LLC Member Held Liable on What He Thought Was Company Credit Card

LLC Member Held Liable on What He Thought Was Company Credit Card

      In a recent decision of the Kentucky Court of Appeals, it was held that the member of an LLC would be personally liable for charges incurred in connection with an American Express card.  The Court considered and dismissed arguments that the suit was improperly brought in that American Express is not qualified to transact business in Kentucky and under the Statute of Frauds.  Williams v. American Express Bank, FSE, No. 2012 CA-000855-MR (Ky. App. June 14, 2013) (Not to be Published).

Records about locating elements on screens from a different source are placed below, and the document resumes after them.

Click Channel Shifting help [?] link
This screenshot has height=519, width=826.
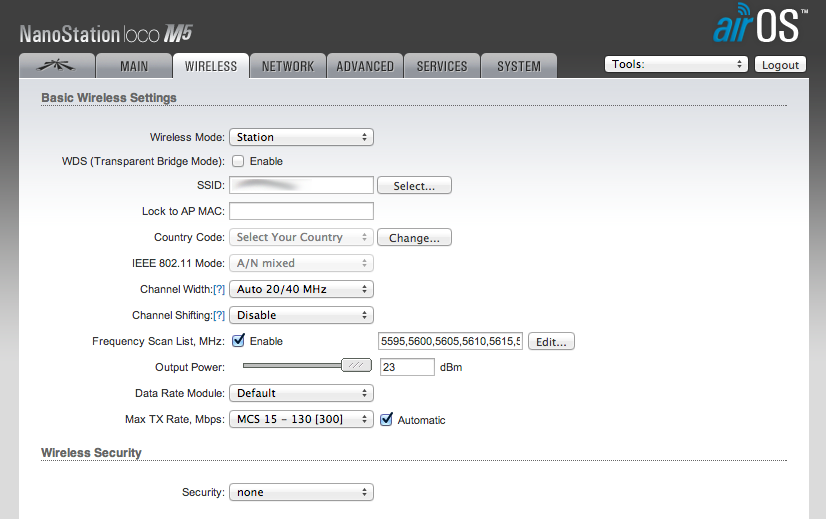[219, 316]
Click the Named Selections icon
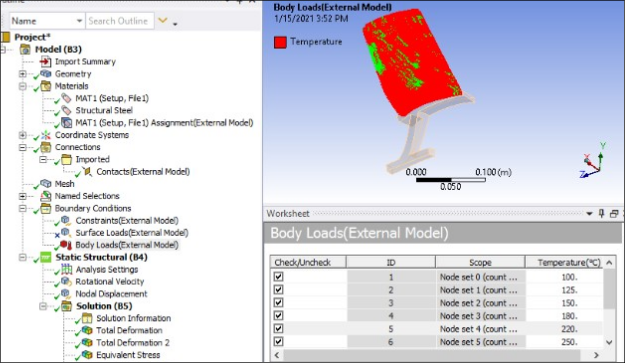The image size is (625, 363). pyautogui.click(x=45, y=196)
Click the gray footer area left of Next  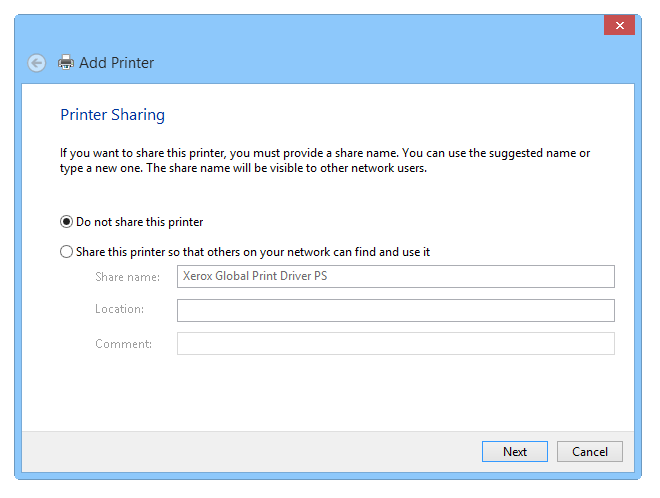pos(250,451)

      Williams was one of the three members of Wheel Play, LLC, a Kentucky LLC.  The company ceased operations in 2012, leaving an open balance of $36,814.71 on the American Express obligation.  American Express relied primarily upon its card holder agreement, which provided, inter alia, that by using the card, one agrees to the terms of that agreement.  Williams, treated as the “authorizing officer” of the LLC, was obligated “to pay all Charges, including Charges incurred by Additional Cardmembers” on the account.  Further, that same Cardmember Agreement provided:
The Company and the Basic Cardholder are responsible under this Agreement for all use of the Card Account by the Basic Cardmember and Additional Cardmembers, by anyone the Basic Cardmember or an Additional Cardmember lets use the Card, and the charges they incur will be billed to the Basic Cardmember.
      Williams relied, in turn, on the limited liability provision (KRS § 275.150) of the LLC Act.  Williams also asserted that he should be treated as a guarantor of the company debt, and that the Cardmember Agreement did not satisfy the terms of the KRS § 371.065, the guaranty should be held unenforceable. 
      In reviewing the Cardmember Agreement, the Court of Appeals found that Williams and the LLC jointly applied for and received the line of credit from AmEx, which was conditioned upon the terms of the Agreement with AmEx.  Ergo, Williams undertook direct liability on the debt.
      As to the argument that his personal liability should be barred by the Kentucky statute covering personal guarantees, the Court found that Williams was an original obligator under the Agreement and not a guarantor.
      With respect to the assertion that AmEx could not bring suit because it was not qualified to do business, that claim was initially dismissed for its failure to be brought as an affirmative defense.  In addition, the Court found that American Express is exempt from the requirement to qualify to transact business in that it is a savings association regulated by the Office of the Comptroller of the Currency for which, inter alia, qualification is not required.  On this point, the Court cited the 2012 decision rendered in Williams v. Chase Bank USA, N.A., it relating to a national chartered bank regulated by the Office of the Comptroller of the Currency.
      Last, with respect to Williams’ assertion that enforcement of the debt against him would violate the Statute of Frauds, the Court found that Williams was bound the Cardmember Agreement and, irrespective thereof, KRS § 371.010(9) exempts from the scope of the Statute of Frauds “agreements pursuant to which credit is extended by means of a credit card or similar device.”
      Needless to say, many small businesses that are, in effect, debt financing their operations through credit card draws need to carefully scrutinize those agreements if they believe that the members or other owners making the draws on those cards will in some manner be protected from liability when the business fails.